Cette tragédie fera toujours partie de ma vie. Je me suis construit comme ça. Chacun a ses secrets et ses douleurs. Mais, aujourd'hui, je suis heureux. J'ai mon fils, un homme qui m'aime, un cadeau de famille. Je ne peux pas dire que je méprise mon père. Je pense que c'est un patient qui devrait se faire soigner, qu'il n'a pas réalisé l'impact de ses actes. Je suis marqué à jamais mais j'ai l'impression de l'avoir presque pardonné. Maintenant, je peux en parler sans pleurer. Et si je n'ai pas encore porté plainte, j'y pense beaucoup aujourd'hui. Il se passe beaucoup de choses dans ma tête en ce moment. Tout refait surface. J'ai encore 11 ans pour porter plainte, jusqu'à mes 36 ans. Il a déjà purgé cinq ans de prison pour pédophilie et est maintenant en liberté sous caution.

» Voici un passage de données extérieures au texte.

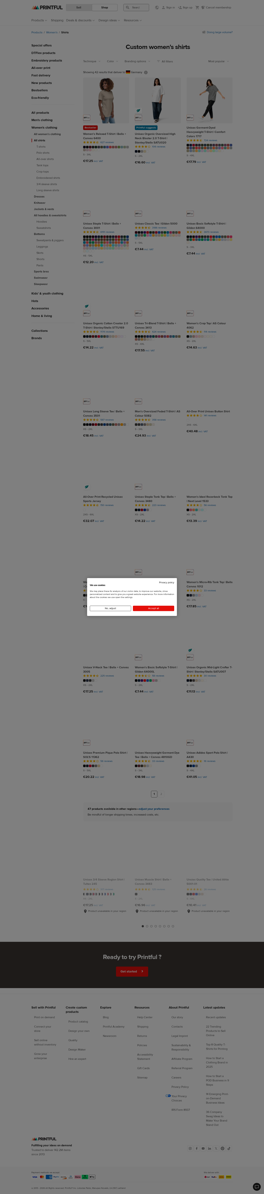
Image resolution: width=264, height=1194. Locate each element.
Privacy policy (166, 582)
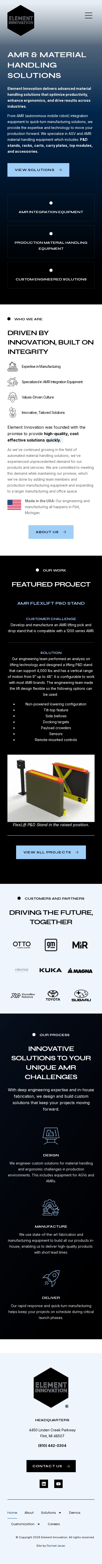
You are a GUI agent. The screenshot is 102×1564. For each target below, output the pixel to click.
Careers (54, 1524)
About (29, 1513)
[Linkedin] (44, 1484)
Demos (74, 1513)
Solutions (48, 1513)
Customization (22, 1524)
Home (12, 1513)
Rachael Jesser (56, 1545)
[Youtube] (58, 1484)
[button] (89, 16)
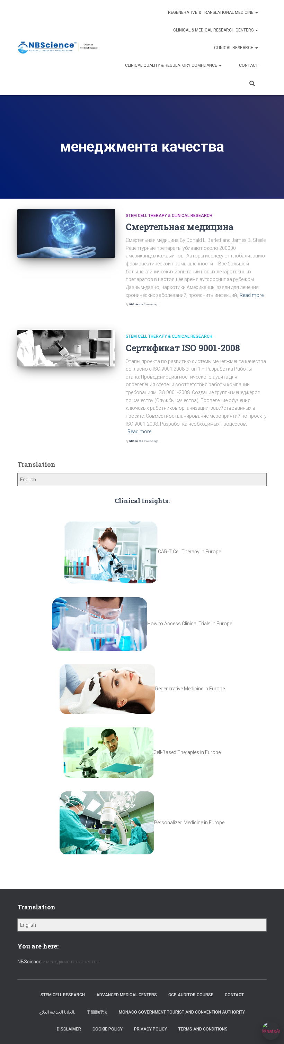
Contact (248, 65)
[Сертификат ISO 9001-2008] (66, 348)
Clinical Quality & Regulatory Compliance (171, 65)
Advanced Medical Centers (126, 994)
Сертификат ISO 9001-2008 (183, 348)
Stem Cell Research (63, 994)
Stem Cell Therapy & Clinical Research (169, 215)
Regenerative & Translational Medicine (211, 12)
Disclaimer (69, 1029)
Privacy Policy (150, 1029)
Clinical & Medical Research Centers (214, 30)
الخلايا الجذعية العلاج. (57, 1012)
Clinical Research (234, 47)
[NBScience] (58, 47)
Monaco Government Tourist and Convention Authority (182, 1012)
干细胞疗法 (97, 1012)
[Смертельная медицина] (66, 233)
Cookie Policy (107, 1029)
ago (151, 304)
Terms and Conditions (203, 1029)
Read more (252, 295)
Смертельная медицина (179, 227)
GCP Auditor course (190, 994)
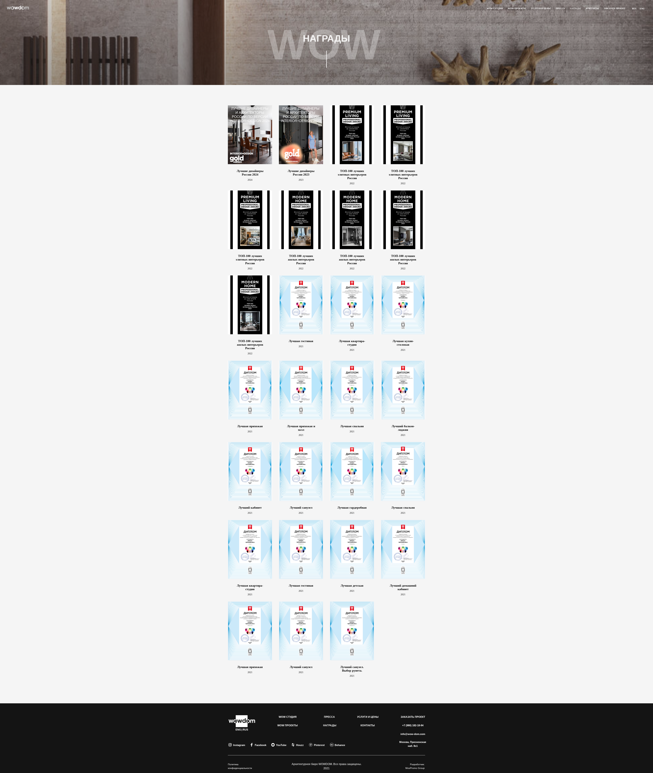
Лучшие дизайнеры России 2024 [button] (250, 172)
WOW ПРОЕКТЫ (517, 8)
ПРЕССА (560, 8)
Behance (340, 745)
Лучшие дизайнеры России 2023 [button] (301, 172)
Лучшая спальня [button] (352, 426)
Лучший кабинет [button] (250, 507)
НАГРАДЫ (575, 8)
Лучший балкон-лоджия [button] (403, 427)
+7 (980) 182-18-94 (412, 725)
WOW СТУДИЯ (495, 8)
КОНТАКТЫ (592, 8)
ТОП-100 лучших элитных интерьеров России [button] (352, 174)
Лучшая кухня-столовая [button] (403, 342)
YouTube (281, 745)
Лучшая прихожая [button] (250, 426)
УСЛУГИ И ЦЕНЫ (541, 8)
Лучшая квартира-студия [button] (352, 342)
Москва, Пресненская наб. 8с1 (412, 744)
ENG (642, 8)
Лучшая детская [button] (352, 585)
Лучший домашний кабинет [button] (403, 587)
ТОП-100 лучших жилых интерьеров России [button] (301, 259)
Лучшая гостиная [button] (301, 341)
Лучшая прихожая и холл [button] (301, 427)
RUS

Au prochain rapport, il retourne en prison pour très longtemps. Compte tenu de ce qu'il a fait, cela mérite réflexion. Principalement pour montrer à tout le monde qui il est et qu'il ne le fasse plus jamais.

Mardi 5 mai 2015, un amendement à un projet de loi sur la protection de l'enfance a été voté par la Commission des affaires sociales de l'Assemblée nationale afin d'inscrire la notion d'inceste dans le Code pénal. En effet, la loi actuelle ne précise que les agressions sexuelles et les relations avec des mineurs.